## Task to complete
Can you rewrite the records, from their start through the line containing "September (213, 159)", as a Markdown table with the columns Row and Line, numbering each line and leaving out blank lines?

── Data supplied

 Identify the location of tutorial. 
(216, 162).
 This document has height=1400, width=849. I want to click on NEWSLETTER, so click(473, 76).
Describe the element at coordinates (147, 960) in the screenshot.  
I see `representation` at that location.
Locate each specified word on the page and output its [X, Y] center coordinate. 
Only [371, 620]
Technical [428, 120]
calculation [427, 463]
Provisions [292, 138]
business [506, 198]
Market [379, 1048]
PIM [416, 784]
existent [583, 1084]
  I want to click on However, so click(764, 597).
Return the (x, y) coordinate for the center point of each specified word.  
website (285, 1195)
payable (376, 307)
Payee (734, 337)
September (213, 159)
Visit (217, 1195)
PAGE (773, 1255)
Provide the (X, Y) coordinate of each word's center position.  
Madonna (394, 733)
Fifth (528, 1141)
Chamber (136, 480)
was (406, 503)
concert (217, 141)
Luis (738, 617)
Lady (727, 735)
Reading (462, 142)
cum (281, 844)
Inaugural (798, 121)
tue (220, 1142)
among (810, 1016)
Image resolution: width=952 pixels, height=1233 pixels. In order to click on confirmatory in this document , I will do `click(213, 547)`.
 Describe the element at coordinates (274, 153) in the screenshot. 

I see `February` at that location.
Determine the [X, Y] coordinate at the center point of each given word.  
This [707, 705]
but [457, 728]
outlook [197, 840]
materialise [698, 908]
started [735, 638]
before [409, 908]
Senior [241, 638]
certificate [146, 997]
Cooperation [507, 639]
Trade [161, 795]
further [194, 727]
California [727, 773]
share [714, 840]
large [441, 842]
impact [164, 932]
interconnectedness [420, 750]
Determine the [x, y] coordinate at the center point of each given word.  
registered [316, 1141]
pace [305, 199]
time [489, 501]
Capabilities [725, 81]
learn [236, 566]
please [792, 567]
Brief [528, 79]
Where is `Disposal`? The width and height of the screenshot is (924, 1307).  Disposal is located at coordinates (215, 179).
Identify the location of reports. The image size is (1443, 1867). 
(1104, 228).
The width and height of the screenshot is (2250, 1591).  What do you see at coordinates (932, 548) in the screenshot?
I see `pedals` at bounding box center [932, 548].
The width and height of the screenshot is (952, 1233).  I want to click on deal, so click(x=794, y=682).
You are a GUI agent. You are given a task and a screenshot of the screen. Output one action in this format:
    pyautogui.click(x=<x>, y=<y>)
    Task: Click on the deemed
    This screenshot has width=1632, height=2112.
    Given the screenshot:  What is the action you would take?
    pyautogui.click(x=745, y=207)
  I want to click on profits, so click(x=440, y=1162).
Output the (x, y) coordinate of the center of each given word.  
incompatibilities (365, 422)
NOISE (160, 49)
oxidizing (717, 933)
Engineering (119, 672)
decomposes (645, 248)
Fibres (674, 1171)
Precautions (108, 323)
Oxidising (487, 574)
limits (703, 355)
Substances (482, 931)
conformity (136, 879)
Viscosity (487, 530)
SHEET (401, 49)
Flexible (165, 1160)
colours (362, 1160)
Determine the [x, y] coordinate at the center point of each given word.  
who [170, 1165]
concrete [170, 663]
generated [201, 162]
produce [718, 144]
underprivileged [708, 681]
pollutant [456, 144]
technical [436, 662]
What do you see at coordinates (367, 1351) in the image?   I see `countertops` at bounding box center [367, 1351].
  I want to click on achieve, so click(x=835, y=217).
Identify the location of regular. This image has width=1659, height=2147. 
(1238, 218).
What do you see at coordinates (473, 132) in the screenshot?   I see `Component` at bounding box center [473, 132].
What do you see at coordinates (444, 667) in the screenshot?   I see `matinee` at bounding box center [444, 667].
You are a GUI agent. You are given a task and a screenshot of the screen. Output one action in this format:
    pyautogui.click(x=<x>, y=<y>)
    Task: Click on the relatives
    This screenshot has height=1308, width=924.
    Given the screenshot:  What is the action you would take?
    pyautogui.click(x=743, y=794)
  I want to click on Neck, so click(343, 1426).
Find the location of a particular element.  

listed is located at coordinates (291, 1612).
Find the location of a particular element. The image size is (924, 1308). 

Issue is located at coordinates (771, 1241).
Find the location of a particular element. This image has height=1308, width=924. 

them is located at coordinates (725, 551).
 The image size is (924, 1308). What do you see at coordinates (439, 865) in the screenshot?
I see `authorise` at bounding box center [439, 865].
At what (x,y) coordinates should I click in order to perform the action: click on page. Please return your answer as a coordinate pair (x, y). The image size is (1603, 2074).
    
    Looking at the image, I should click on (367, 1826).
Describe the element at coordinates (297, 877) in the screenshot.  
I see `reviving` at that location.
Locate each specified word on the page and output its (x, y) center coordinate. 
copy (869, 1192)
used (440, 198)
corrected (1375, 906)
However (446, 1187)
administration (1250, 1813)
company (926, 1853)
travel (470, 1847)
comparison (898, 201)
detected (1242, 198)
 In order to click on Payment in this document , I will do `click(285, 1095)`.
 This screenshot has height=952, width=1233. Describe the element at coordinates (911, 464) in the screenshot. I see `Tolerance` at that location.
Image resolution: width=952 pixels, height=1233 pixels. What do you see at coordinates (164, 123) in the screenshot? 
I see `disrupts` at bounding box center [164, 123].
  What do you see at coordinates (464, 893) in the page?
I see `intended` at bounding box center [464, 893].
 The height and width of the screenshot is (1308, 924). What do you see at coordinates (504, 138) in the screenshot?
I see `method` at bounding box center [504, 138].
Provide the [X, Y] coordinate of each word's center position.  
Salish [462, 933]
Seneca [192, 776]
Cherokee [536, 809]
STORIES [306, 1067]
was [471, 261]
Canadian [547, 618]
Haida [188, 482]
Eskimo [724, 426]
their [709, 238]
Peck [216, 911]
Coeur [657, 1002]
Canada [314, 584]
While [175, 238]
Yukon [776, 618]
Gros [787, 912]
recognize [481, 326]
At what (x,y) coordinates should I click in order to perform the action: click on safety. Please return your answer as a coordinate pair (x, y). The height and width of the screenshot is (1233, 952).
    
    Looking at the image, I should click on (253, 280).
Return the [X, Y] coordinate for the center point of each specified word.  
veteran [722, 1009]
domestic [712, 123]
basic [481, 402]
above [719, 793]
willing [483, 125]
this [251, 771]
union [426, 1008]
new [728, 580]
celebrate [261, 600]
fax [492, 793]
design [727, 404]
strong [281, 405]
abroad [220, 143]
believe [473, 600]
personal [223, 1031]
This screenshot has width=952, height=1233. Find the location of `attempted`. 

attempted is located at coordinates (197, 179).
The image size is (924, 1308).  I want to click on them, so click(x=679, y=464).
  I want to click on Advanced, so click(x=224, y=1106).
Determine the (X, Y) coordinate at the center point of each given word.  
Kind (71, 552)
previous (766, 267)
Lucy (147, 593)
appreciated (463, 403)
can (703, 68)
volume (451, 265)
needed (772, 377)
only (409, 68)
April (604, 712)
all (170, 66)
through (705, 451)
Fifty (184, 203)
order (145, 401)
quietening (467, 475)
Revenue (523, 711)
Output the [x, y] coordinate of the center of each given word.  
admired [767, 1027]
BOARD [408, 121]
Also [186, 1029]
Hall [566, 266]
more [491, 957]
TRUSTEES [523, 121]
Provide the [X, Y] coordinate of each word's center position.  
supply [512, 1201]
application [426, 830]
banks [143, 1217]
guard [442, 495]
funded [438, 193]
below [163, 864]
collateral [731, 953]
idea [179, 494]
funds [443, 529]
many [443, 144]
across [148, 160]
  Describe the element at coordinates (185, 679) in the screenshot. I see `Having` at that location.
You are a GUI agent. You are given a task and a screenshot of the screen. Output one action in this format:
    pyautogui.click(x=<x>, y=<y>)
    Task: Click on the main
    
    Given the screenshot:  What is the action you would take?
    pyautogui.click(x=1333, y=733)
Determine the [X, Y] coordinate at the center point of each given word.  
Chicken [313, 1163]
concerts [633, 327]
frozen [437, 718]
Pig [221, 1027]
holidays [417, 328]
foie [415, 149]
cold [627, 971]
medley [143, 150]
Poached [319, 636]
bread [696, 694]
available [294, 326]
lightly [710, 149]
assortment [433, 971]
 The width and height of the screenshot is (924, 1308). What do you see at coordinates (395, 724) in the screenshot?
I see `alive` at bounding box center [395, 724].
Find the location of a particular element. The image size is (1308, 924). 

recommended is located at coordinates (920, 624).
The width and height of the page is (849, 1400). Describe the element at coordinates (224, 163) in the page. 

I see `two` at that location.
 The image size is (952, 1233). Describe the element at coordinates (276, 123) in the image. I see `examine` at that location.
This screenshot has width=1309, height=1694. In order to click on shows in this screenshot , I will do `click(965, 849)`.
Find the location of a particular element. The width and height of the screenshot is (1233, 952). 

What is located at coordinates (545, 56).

────

## Task answer
| Row | Line |
|---|---|
| 1 |  Identify the location of tutorial.  |
| 2 | (216, 162). |
| 3 |  This document has height=1400, width=849. I want to click on NEWSLETTER, so click(473, 76). |
| 4 | Describe the element at coordinates (147, 960) in the screenshot.   |
| 5 | I see `representation` at that location. |
| 6 | Locate each specified word on the page and output its [X, Y] center coordinate.  |
| 7 | Only [371, 620] |
| 8 | Technical [428, 120] |
| 9 | calculation [427, 463] |
| 10 | Provisions [292, 138] |
| 11 | business [506, 198] |
| 12 | Market [379, 1048] |
| 13 | PIM [416, 784] |
| 14 | existent [583, 1084] |
| 15 |   I want to click on However, so click(764, 597). |
| 16 | Return the (x, y) coordinate for the center point of each specified word.   |
| 17 | website (285, 1195) |
| 18 | payable (376, 307) |
| 19 | Payee (734, 337) |
| 20 | September (213, 159) |